# DIRECTIONS
Copy out every line of the data exactly.

# INFORMATION SUPPLIED
- - - - - - -
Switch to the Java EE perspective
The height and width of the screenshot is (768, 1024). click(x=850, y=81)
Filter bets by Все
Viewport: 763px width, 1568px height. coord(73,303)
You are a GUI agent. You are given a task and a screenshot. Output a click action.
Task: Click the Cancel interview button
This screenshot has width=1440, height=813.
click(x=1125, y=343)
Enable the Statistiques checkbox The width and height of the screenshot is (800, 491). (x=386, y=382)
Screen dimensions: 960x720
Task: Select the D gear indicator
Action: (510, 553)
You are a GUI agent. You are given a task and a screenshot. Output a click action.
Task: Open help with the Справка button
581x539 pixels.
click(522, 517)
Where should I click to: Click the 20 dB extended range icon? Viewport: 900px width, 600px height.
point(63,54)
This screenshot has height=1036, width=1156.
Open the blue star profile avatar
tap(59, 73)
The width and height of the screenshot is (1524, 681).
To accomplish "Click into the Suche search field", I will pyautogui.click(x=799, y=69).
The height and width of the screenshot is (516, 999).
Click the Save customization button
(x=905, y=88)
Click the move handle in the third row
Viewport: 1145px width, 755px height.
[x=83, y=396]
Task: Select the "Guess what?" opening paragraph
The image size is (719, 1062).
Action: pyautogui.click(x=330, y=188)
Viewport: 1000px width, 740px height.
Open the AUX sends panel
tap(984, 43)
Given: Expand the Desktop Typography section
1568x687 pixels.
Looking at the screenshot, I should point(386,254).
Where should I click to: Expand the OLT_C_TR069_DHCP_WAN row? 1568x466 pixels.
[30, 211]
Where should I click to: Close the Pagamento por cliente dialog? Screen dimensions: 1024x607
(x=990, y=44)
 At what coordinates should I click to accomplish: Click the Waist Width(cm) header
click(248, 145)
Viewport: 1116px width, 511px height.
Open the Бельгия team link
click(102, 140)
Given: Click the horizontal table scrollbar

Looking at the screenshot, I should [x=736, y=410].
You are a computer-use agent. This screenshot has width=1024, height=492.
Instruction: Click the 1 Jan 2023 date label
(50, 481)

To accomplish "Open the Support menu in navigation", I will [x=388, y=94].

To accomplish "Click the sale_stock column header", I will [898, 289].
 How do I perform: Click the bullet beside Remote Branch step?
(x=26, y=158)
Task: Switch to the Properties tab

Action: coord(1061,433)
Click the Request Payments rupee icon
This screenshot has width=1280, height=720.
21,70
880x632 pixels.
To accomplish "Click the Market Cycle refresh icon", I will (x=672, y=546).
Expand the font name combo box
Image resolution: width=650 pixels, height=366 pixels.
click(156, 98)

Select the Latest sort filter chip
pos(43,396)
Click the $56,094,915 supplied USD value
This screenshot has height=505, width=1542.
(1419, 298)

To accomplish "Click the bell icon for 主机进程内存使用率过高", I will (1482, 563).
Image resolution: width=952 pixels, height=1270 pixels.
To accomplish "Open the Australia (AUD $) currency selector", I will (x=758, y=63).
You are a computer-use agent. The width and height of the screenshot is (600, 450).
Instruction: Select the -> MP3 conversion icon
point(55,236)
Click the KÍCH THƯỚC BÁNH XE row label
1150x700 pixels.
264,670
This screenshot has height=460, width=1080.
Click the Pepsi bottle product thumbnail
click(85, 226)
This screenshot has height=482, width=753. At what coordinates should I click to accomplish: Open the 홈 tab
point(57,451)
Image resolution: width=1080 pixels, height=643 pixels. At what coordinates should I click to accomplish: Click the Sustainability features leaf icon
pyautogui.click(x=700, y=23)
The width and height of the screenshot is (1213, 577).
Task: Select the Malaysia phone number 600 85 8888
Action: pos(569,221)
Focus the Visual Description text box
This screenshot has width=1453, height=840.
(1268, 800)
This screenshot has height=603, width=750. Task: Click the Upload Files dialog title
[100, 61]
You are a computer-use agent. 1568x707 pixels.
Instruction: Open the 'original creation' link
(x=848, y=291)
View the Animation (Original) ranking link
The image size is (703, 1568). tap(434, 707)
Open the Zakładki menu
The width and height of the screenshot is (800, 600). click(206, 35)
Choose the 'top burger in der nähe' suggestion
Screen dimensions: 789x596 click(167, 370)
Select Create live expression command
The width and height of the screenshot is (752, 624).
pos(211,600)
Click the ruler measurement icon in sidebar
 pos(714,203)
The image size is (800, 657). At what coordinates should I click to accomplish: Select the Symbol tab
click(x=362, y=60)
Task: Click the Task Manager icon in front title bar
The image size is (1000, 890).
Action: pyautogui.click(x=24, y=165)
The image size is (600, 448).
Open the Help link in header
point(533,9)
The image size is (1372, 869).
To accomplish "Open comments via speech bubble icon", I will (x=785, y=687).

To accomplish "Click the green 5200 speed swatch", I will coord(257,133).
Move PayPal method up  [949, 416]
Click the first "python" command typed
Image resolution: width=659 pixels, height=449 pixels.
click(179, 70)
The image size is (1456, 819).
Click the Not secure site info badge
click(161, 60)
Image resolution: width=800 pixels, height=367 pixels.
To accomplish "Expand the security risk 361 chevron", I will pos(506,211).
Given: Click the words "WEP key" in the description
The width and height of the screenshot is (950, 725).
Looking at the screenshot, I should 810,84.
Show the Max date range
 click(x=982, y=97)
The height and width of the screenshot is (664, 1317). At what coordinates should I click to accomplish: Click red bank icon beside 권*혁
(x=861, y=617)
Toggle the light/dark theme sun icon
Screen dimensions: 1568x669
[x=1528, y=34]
- - - - - - -
# ANSWER TO THIS PROBLEM
Switch to the Java EE perspective
The height and width of the screenshot is (768, 1024). click(x=850, y=81)
Filter bets by Все
Viewport: 763px width, 1568px height. coord(73,303)
You are a GUI agent. You are given a task and a screenshot. Output a click action.
Task: Click the Cancel interview button
This screenshot has width=1440, height=813.
click(x=1125, y=343)
Enable the Statistiques checkbox The width and height of the screenshot is (800, 491). (x=386, y=382)
Screen dimensions: 960x720
Task: Select the D gear indicator
Action: (510, 553)
You are a GUI agent. You are given a task and a screenshot. Output a click action.
Task: Open help with the Справка button
581x539 pixels.
click(522, 517)
Where should I click to: Click the 20 dB extended range icon? Viewport: 900px width, 600px height.
point(63,54)
This screenshot has height=1036, width=1156.
Open the blue star profile avatar
tap(59, 73)
The width and height of the screenshot is (1524, 681).
To accomplish "Click into the Suche search field", I will pyautogui.click(x=799, y=69).
The height and width of the screenshot is (516, 999).
Click the Save customization button
(x=905, y=88)
Click the move handle in the third row
Viewport: 1145px width, 755px height.
[x=83, y=396]
Task: Select the "Guess what?" opening paragraph
The image size is (719, 1062).
Action: pyautogui.click(x=330, y=188)
Viewport: 1000px width, 740px height.
Open the AUX sends panel
tap(984, 43)
Given: Expand the Desktop Typography section
1568x687 pixels.
Looking at the screenshot, I should point(386,254).
Where should I click to: Expand the OLT_C_TR069_DHCP_WAN row? 1568x466 pixels.
[30, 211]
Where should I click to: Close the Pagamento por cliente dialog? Screen dimensions: 1024x607
(x=990, y=44)
 At what coordinates should I click to accomplish: Click the Waist Width(cm) header
click(248, 145)
Viewport: 1116px width, 511px height.
Open the Бельгия team link
click(102, 140)
Given: Click the horizontal table scrollbar

Looking at the screenshot, I should [x=736, y=410].
You are a computer-use agent. This screenshot has width=1024, height=492.
Instruction: Click the 1 Jan 2023 date label
(50, 481)

To accomplish "Open the Support menu in navigation", I will [x=388, y=94].

To accomplish "Click the sale_stock column header", I will [898, 289].
 How do I perform: Click the bullet beside Remote Branch step?
(x=26, y=158)
Task: Switch to the Properties tab

Action: coord(1061,433)
Click the Request Payments rupee icon
This screenshot has width=1280, height=720.
21,70
880x632 pixels.
To accomplish "Click the Market Cycle refresh icon", I will (x=672, y=546).
Expand the font name combo box
Image resolution: width=650 pixels, height=366 pixels.
click(156, 98)

Select the Latest sort filter chip
pos(43,396)
Click the $56,094,915 supplied USD value
This screenshot has height=505, width=1542.
(1419, 298)

To accomplish "Click the bell icon for 主机进程内存使用率过高", I will (1482, 563).
Image resolution: width=952 pixels, height=1270 pixels.
To accomplish "Open the Australia (AUD $) currency selector", I will (x=758, y=63).
You are a computer-use agent. The width and height of the screenshot is (600, 450).
Instruction: Select the -> MP3 conversion icon
point(55,236)
Click the KÍCH THƯỚC BÁNH XE row label
1150x700 pixels.
264,670
This screenshot has height=460, width=1080.
Click the Pepsi bottle product thumbnail
click(85, 226)
This screenshot has height=482, width=753. At what coordinates should I click to accomplish: Open the 홈 tab
point(57,451)
Image resolution: width=1080 pixels, height=643 pixels. At what coordinates should I click to accomplish: Click the Sustainability features leaf icon
pyautogui.click(x=700, y=23)
The width and height of the screenshot is (1213, 577).
Task: Select the Malaysia phone number 600 85 8888
Action: pos(569,221)
Focus the Visual Description text box
This screenshot has width=1453, height=840.
(1268, 800)
This screenshot has height=603, width=750. Task: Click the Upload Files dialog title
[100, 61]
You are a computer-use agent. 1568x707 pixels.
Instruction: Open the 'original creation' link
(x=848, y=291)
View the Animation (Original) ranking link
The image size is (703, 1568). tap(434, 707)
Open the Zakładki menu
The width and height of the screenshot is (800, 600). click(206, 35)
Choose the 'top burger in der nähe' suggestion
Screen dimensions: 789x596 click(167, 370)
Select Create live expression command
The width and height of the screenshot is (752, 624).
pos(211,600)
Click the ruler measurement icon in sidebar
 pos(714,203)
The image size is (800, 657). At what coordinates should I click to accomplish: Select the Symbol tab
click(x=362, y=60)
Task: Click the Task Manager icon in front title bar
The image size is (1000, 890).
Action: pyautogui.click(x=24, y=165)
The image size is (600, 448).
Open the Help link in header
point(533,9)
The image size is (1372, 869).
To accomplish "Open comments via speech bubble icon", I will (x=785, y=687).

To accomplish "Click the green 5200 speed swatch", I will coord(257,133).
Move PayPal method up  [949, 416]
Click the first "python" command typed
Image resolution: width=659 pixels, height=449 pixels.
click(179, 70)
The image size is (1456, 819).
Click the Not secure site info badge
click(161, 60)
Image resolution: width=800 pixels, height=367 pixels.
To accomplish "Expand the security risk 361 chevron", I will pos(506,211).
Given: Click the words "WEP key" in the description
The width and height of the screenshot is (950, 725).
Looking at the screenshot, I should 810,84.
Show the Max date range
 click(x=982, y=97)
The height and width of the screenshot is (664, 1317). At what coordinates should I click to accomplish: Click red bank icon beside 권*혁
(x=861, y=617)
Toggle the light/dark theme sun icon
Screen dimensions: 1568x669
[x=1528, y=34]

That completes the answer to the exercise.